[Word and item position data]
....
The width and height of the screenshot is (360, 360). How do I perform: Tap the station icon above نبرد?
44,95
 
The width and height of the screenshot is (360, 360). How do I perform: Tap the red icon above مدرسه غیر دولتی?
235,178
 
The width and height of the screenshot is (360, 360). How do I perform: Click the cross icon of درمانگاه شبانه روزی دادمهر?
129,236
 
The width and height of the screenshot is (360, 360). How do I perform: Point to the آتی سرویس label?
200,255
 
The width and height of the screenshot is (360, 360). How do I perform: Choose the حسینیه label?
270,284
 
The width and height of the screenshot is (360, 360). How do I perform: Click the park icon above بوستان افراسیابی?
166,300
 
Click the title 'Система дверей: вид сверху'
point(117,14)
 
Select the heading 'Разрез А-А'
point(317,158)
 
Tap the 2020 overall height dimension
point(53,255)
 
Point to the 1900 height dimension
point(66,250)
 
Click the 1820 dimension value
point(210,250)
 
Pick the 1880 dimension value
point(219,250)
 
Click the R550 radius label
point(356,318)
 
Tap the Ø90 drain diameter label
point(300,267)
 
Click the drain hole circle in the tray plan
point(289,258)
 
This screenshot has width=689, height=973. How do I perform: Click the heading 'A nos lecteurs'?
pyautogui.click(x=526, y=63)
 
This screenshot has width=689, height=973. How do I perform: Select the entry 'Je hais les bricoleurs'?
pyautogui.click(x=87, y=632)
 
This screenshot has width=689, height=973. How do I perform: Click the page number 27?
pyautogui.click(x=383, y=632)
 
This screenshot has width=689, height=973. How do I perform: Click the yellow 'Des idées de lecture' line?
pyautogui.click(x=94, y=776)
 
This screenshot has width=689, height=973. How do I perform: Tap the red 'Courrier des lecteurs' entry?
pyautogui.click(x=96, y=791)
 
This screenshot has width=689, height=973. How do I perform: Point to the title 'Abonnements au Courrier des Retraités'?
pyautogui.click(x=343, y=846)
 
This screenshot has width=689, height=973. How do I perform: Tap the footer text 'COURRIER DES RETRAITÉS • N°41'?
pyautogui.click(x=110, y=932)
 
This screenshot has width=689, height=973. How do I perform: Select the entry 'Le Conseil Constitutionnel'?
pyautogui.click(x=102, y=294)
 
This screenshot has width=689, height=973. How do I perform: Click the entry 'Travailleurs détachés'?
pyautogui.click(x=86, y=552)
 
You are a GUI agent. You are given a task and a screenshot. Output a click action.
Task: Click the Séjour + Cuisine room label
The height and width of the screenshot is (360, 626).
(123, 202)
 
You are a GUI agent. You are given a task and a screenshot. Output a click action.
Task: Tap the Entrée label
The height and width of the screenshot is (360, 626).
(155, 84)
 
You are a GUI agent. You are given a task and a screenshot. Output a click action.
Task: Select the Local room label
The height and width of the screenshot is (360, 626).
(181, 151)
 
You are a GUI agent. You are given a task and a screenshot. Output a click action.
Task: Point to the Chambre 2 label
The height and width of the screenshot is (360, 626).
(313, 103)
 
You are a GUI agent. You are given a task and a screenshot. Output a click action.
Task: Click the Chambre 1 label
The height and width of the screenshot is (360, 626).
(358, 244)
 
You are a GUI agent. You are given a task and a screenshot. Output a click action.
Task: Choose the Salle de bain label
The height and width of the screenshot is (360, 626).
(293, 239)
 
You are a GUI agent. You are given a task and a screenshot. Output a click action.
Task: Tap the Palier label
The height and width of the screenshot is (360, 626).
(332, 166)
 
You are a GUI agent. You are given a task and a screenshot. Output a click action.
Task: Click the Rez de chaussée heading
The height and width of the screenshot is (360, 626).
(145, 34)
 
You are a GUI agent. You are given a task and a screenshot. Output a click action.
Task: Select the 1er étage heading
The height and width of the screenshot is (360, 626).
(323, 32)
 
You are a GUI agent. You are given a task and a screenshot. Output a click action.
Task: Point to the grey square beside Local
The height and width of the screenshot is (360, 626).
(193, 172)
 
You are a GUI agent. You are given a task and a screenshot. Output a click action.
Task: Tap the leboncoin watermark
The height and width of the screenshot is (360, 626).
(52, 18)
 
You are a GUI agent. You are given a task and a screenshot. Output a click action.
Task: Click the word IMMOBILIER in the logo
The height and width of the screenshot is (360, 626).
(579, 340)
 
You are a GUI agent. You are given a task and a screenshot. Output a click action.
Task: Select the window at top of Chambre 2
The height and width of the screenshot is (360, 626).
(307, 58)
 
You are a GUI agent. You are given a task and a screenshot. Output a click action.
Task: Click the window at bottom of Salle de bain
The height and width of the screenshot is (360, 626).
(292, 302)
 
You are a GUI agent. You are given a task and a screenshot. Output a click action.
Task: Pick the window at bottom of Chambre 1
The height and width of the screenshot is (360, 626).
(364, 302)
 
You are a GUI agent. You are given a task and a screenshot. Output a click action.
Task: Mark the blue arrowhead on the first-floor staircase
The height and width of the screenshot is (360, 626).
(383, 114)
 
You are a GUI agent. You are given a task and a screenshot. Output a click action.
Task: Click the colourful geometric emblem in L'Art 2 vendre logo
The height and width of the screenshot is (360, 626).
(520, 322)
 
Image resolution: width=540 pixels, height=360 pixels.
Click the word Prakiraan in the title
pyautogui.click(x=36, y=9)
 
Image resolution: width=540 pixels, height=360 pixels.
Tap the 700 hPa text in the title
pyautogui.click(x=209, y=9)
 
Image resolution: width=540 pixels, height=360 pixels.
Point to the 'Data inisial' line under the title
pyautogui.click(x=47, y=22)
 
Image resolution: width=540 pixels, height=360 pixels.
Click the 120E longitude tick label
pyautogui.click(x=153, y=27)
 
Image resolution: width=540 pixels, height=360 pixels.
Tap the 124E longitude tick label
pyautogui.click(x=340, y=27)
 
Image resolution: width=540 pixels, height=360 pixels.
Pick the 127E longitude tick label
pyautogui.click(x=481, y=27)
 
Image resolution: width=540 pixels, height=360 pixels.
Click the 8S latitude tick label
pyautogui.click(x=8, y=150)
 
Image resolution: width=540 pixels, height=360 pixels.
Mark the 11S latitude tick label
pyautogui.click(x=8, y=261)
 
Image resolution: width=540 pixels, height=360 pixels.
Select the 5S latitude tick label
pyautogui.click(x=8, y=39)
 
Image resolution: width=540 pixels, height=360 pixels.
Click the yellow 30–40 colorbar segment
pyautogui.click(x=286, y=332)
....
» Goal
Reproduce all of the records above verbatim, keeping every character and line unchanged.

» Exercise output
The width and height of the screenshot is (360, 360). How do I perform: Tap the station icon above نبرد?
44,95
 
The width and height of the screenshot is (360, 360). How do I perform: Tap the red icon above مدرسه غیر دولتی?
235,178
 
The width and height of the screenshot is (360, 360). How do I perform: Click the cross icon of درمانگاه شبانه روزی دادمهر?
129,236
 
The width and height of the screenshot is (360, 360). How do I perform: Point to the آتی سرویس label?
200,255
 
The width and height of the screenshot is (360, 360). How do I perform: Choose the حسینیه label?
270,284
 
The width and height of the screenshot is (360, 360). How do I perform: Click the park icon above بوستان افراسیابی?
166,300
 
Click the title 'Система дверей: вид сверху'
point(117,14)
 
Select the heading 'Разрез А-А'
point(317,158)
 
Tap the 2020 overall height dimension
point(53,255)
 
Point to the 1900 height dimension
point(66,250)
 
Click the 1820 dimension value
point(210,250)
 
Pick the 1880 dimension value
point(219,250)
 
Click the R550 radius label
point(356,318)
 
Tap the Ø90 drain diameter label
point(300,267)
 
Click the drain hole circle in the tray plan
point(289,258)
 
This screenshot has width=689, height=973. How do I perform: Click the heading 'A nos lecteurs'?
pyautogui.click(x=526, y=63)
 
This screenshot has width=689, height=973. How do I perform: Select the entry 'Je hais les bricoleurs'?
pyautogui.click(x=87, y=632)
 
This screenshot has width=689, height=973. How do I perform: Click the page number 27?
pyautogui.click(x=383, y=632)
 
This screenshot has width=689, height=973. How do I perform: Click the yellow 'Des idées de lecture' line?
pyautogui.click(x=94, y=776)
 
This screenshot has width=689, height=973. How do I perform: Tap the red 'Courrier des lecteurs' entry?
pyautogui.click(x=96, y=791)
 
This screenshot has width=689, height=973. How do I perform: Point to the title 'Abonnements au Courrier des Retraités'?
pyautogui.click(x=343, y=846)
 
This screenshot has width=689, height=973. How do I perform: Tap the footer text 'COURRIER DES RETRAITÉS • N°41'?
pyautogui.click(x=110, y=932)
 
This screenshot has width=689, height=973. How do I perform: Select the entry 'Le Conseil Constitutionnel'?
pyautogui.click(x=102, y=294)
 
This screenshot has width=689, height=973. How do I perform: Click the entry 'Travailleurs détachés'?
pyautogui.click(x=86, y=552)
 
You are a GUI agent. You are given a task and a screenshot. Output a click action.
Task: Click the Séjour + Cuisine room label
The height and width of the screenshot is (360, 626).
(123, 202)
 
You are a GUI agent. You are given a task and a screenshot. Output a click action.
Task: Tap the Entrée label
The height and width of the screenshot is (360, 626).
(155, 84)
 
You are a GUI agent. You are given a task and a screenshot. Output a click action.
Task: Select the Local room label
The height and width of the screenshot is (360, 626).
(181, 151)
 
You are a GUI agent. You are given a task and a screenshot. Output a click action.
Task: Point to the Chambre 2 label
The height and width of the screenshot is (360, 626).
(313, 103)
 
You are a GUI agent. You are given a task and a screenshot. Output a click action.
Task: Click the Chambre 1 label
The height and width of the screenshot is (360, 626).
(358, 244)
 
You are a GUI agent. You are given a task and a screenshot. Output a click action.
Task: Choose the Salle de bain label
The height and width of the screenshot is (360, 626).
(293, 239)
 
You are a GUI agent. You are given a task and a screenshot. Output a click action.
Task: Tap the Palier label
The height and width of the screenshot is (360, 626).
(332, 166)
 
You are a GUI agent. You are given a task and a screenshot. Output a click action.
Task: Click the Rez de chaussée heading
The height and width of the screenshot is (360, 626).
(145, 34)
 
You are a GUI agent. You are given a task and a screenshot. Output a click action.
Task: Select the 1er étage heading
The height and width of the screenshot is (360, 626).
(323, 32)
 
You are a GUI agent. You are given a task and a screenshot. Output a click action.
Task: Point to the grey square beside Local
The height and width of the screenshot is (360, 626).
(193, 172)
 
You are a GUI agent. You are given a task and a screenshot. Output a click action.
Task: Tap the leboncoin watermark
The height and width of the screenshot is (360, 626).
(52, 18)
 
You are a GUI agent. You are given a task and a screenshot. Output a click action.
Task: Click the word IMMOBILIER in the logo
The height and width of the screenshot is (360, 626).
(579, 340)
 
You are a GUI agent. You are given a task and a screenshot. Output a click action.
Task: Select the window at top of Chambre 2
The height and width of the screenshot is (360, 626).
(307, 58)
 
You are a GUI agent. You are given a task and a screenshot. Output a click action.
Task: Click the window at bottom of Salle de bain
The height and width of the screenshot is (360, 626).
(292, 302)
 
You are a GUI agent. You are given a task and a screenshot. Output a click action.
Task: Pick the window at bottom of Chambre 1
The height and width of the screenshot is (360, 626).
(364, 302)
 
You are a GUI agent. You are given a task and a screenshot. Output a click action.
Task: Mark the blue arrowhead on the first-floor staircase
The height and width of the screenshot is (360, 626).
(383, 114)
 
You are a GUI agent. You are given a task and a screenshot. Output a click action.
Task: Click the colourful geometric emblem in L'Art 2 vendre logo
The height and width of the screenshot is (360, 626).
(520, 322)
 
Image resolution: width=540 pixels, height=360 pixels.
Click the word Prakiraan in the title
pyautogui.click(x=36, y=9)
 
Image resolution: width=540 pixels, height=360 pixels.
Tap the 700 hPa text in the title
pyautogui.click(x=209, y=9)
 
Image resolution: width=540 pixels, height=360 pixels.
Point to the 'Data inisial' line under the title
pyautogui.click(x=47, y=22)
 
Image resolution: width=540 pixels, height=360 pixels.
Click the 120E longitude tick label
pyautogui.click(x=153, y=27)
 
Image resolution: width=540 pixels, height=360 pixels.
Tap the 124E longitude tick label
pyautogui.click(x=340, y=27)
 
Image resolution: width=540 pixels, height=360 pixels.
Pick the 127E longitude tick label
pyautogui.click(x=481, y=27)
 
Image resolution: width=540 pixels, height=360 pixels.
Click the 8S latitude tick label
pyautogui.click(x=8, y=150)
 
Image resolution: width=540 pixels, height=360 pixels.
Mark the 11S latitude tick label
pyautogui.click(x=8, y=261)
 
Image resolution: width=540 pixels, height=360 pixels.
Select the 5S latitude tick label
pyautogui.click(x=8, y=39)
 
Image resolution: width=540 pixels, height=360 pixels.
Click the yellow 30–40 colorbar segment
pyautogui.click(x=286, y=332)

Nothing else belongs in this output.